START Exercise data

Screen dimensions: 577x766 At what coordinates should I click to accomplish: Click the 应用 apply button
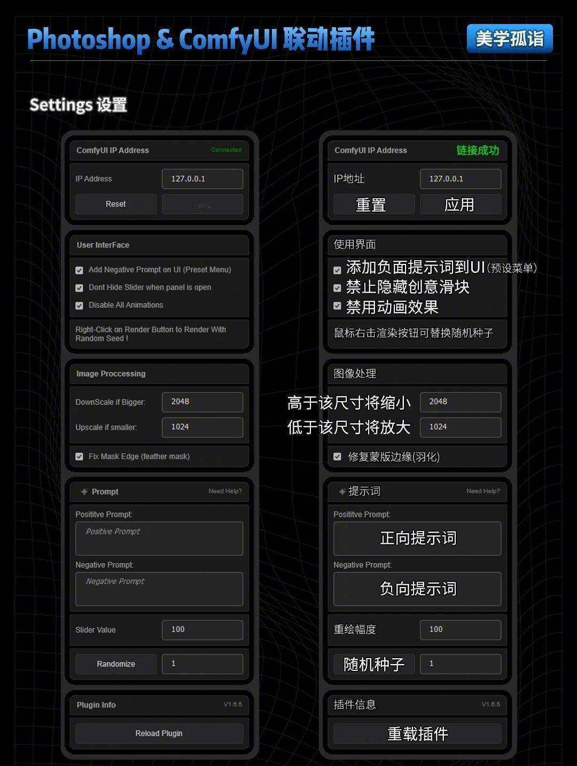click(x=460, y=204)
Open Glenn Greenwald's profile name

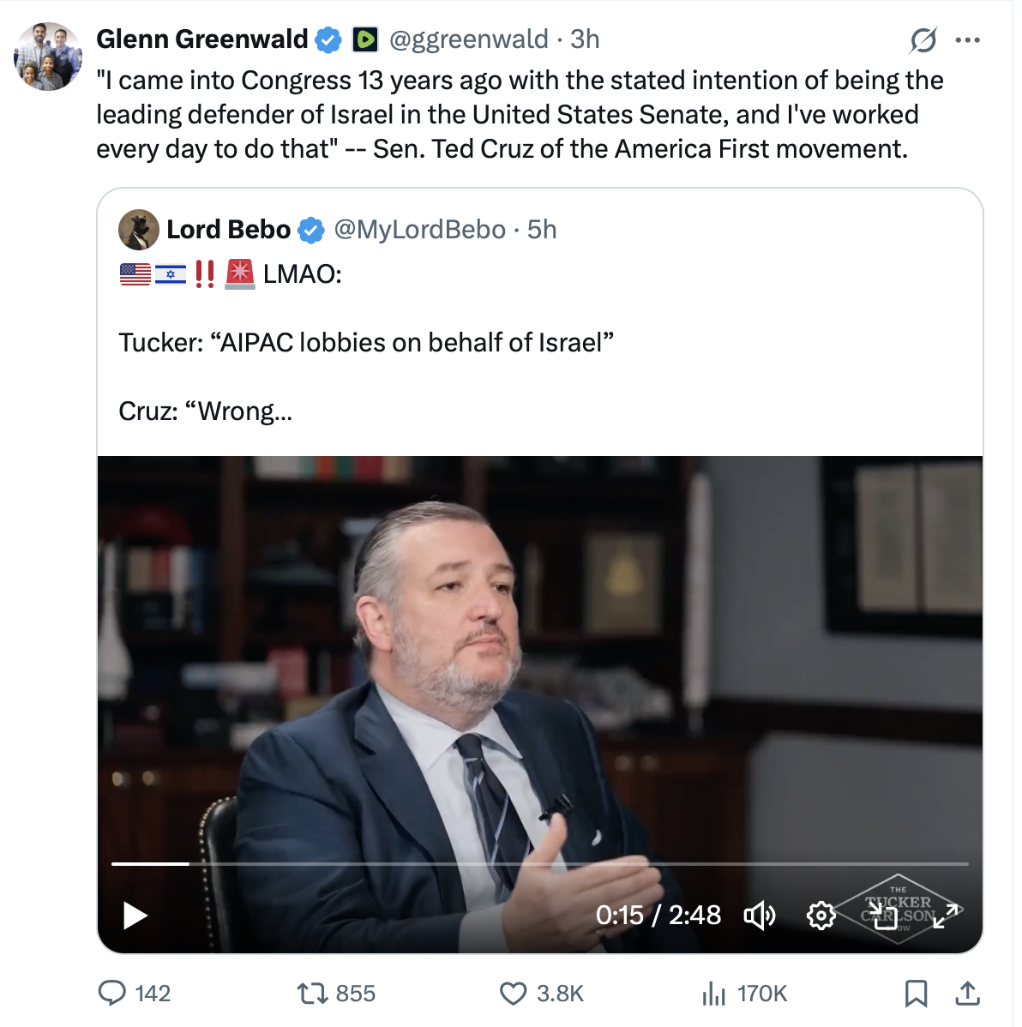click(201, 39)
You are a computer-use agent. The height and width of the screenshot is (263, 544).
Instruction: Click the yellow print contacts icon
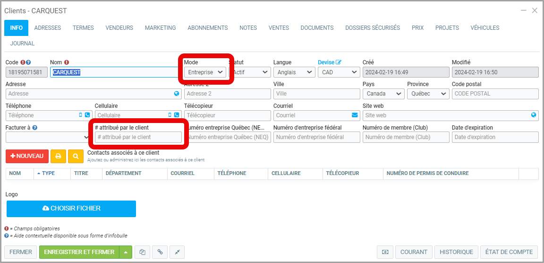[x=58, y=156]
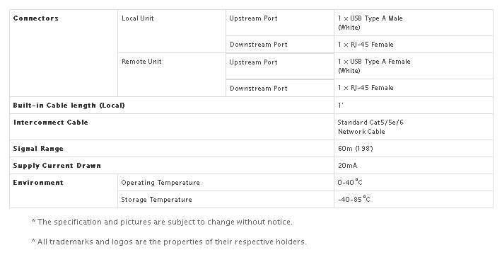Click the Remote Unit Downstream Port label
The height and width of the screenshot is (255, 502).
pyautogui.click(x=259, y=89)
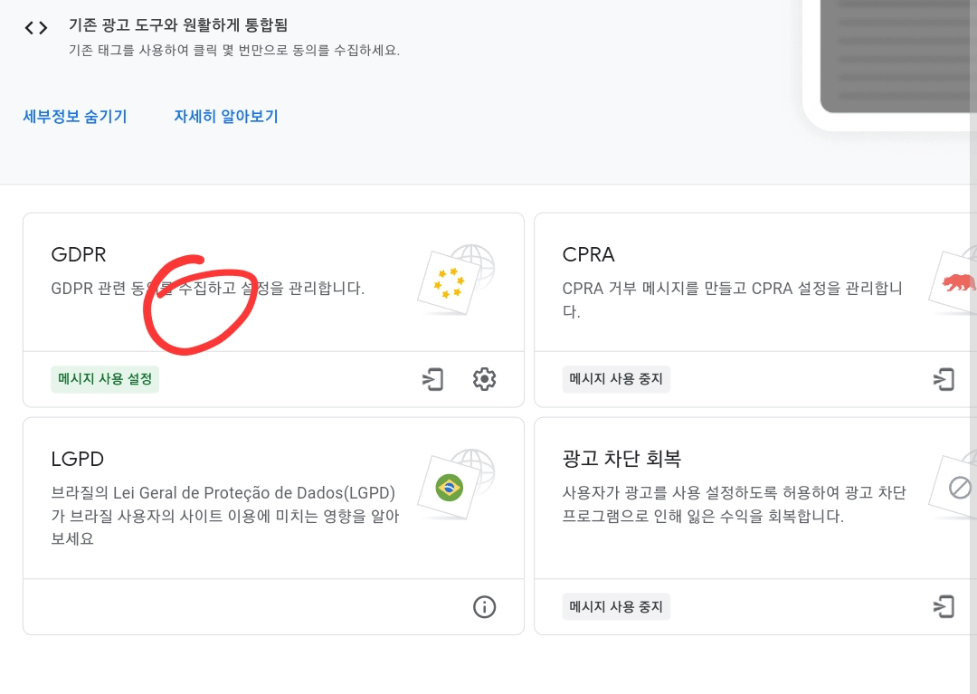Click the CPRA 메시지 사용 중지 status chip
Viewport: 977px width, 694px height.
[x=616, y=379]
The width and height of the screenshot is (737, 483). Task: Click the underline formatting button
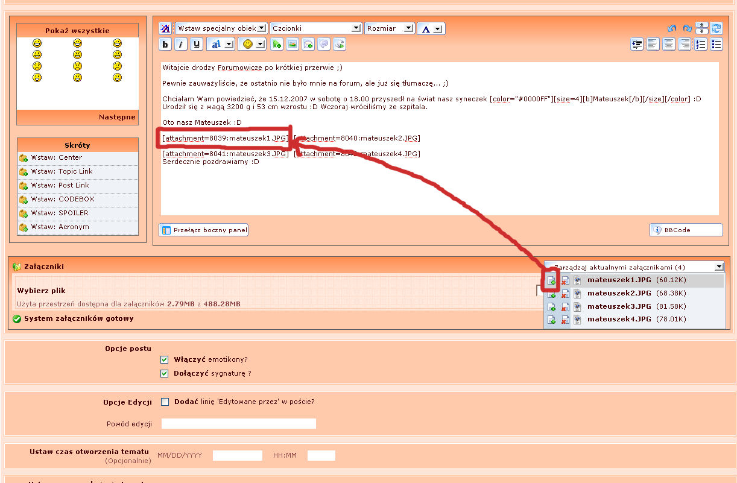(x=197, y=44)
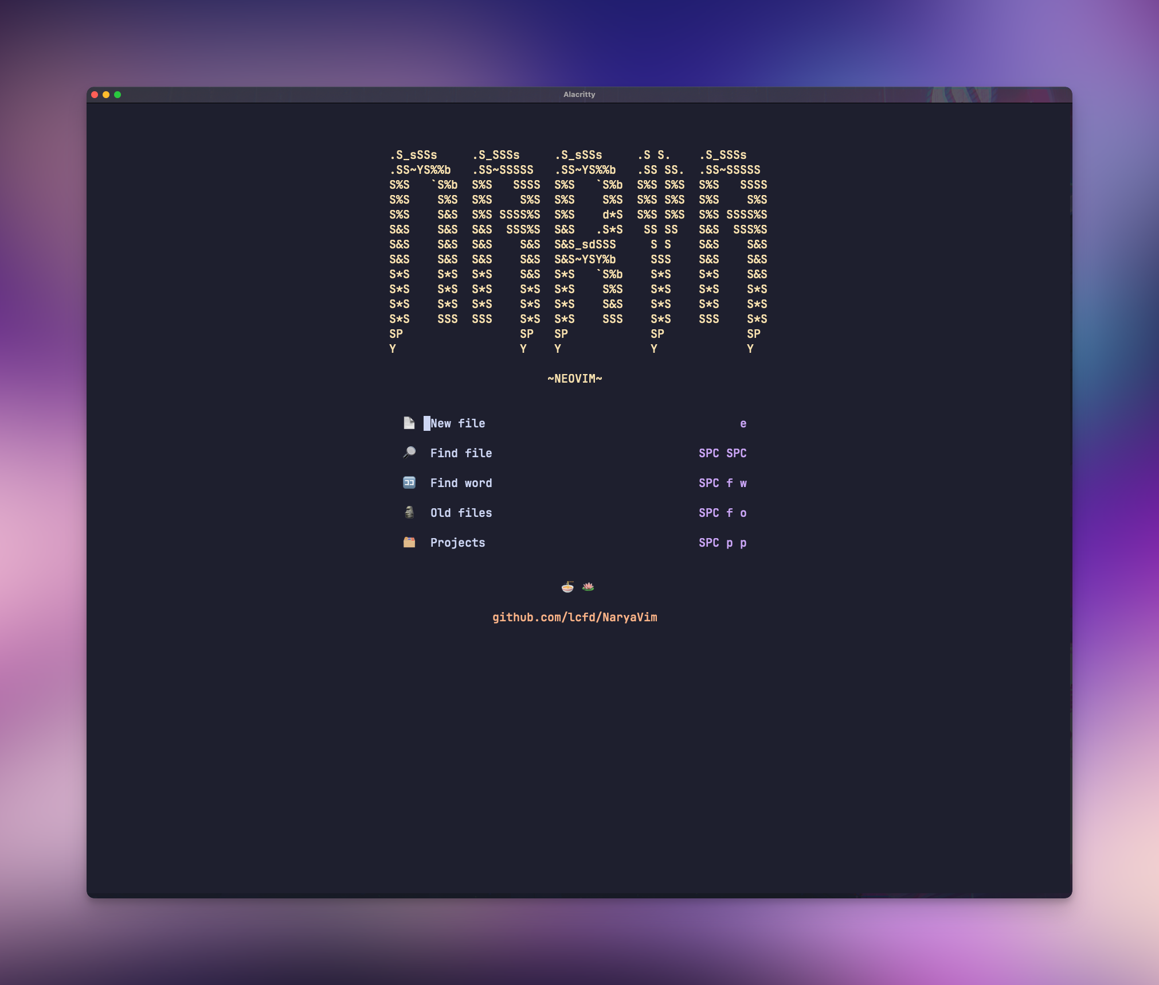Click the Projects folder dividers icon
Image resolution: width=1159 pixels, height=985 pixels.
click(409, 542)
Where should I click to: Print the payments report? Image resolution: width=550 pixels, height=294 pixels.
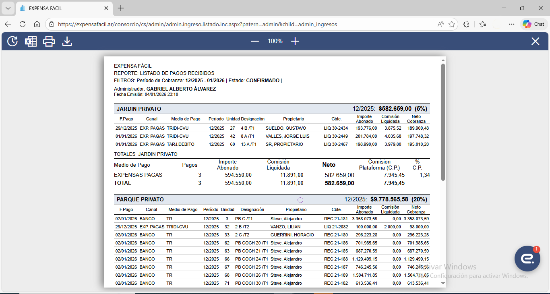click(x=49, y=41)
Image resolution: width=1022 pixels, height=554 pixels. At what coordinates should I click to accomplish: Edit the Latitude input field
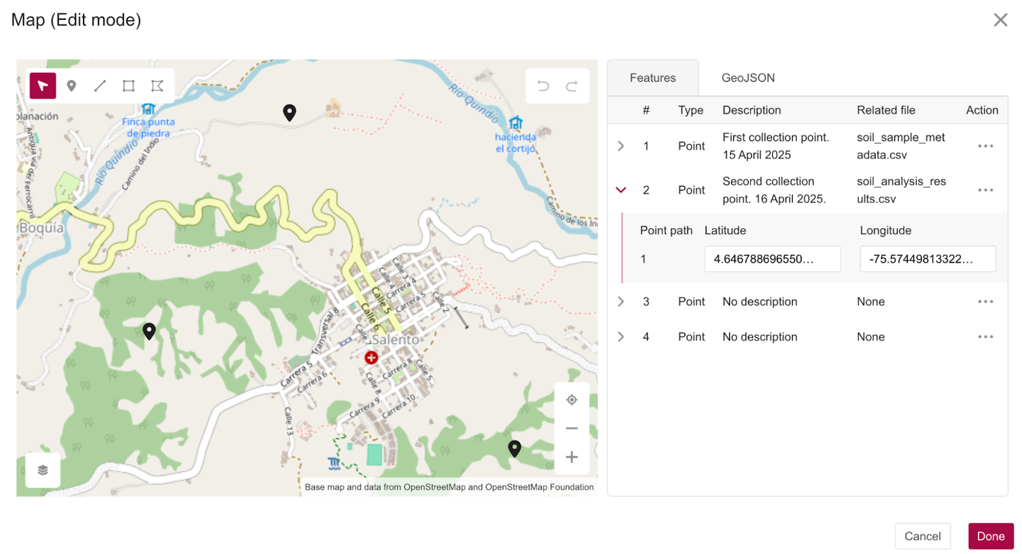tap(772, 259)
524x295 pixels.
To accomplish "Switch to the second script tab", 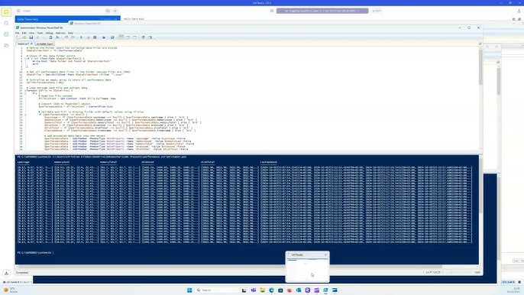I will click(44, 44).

END Exercise data

* [Request]: Show every line above that contains the string "coordinates". Case counts.

* [Right answer]:
Screen dimensions: 577x766 At what coordinates should I click to accomplish: Click the 应用 apply button
Image resolution: width=1022 pixels, height=554 pixels. At what coordinates should I click to accomplish: Edit the Latitude input field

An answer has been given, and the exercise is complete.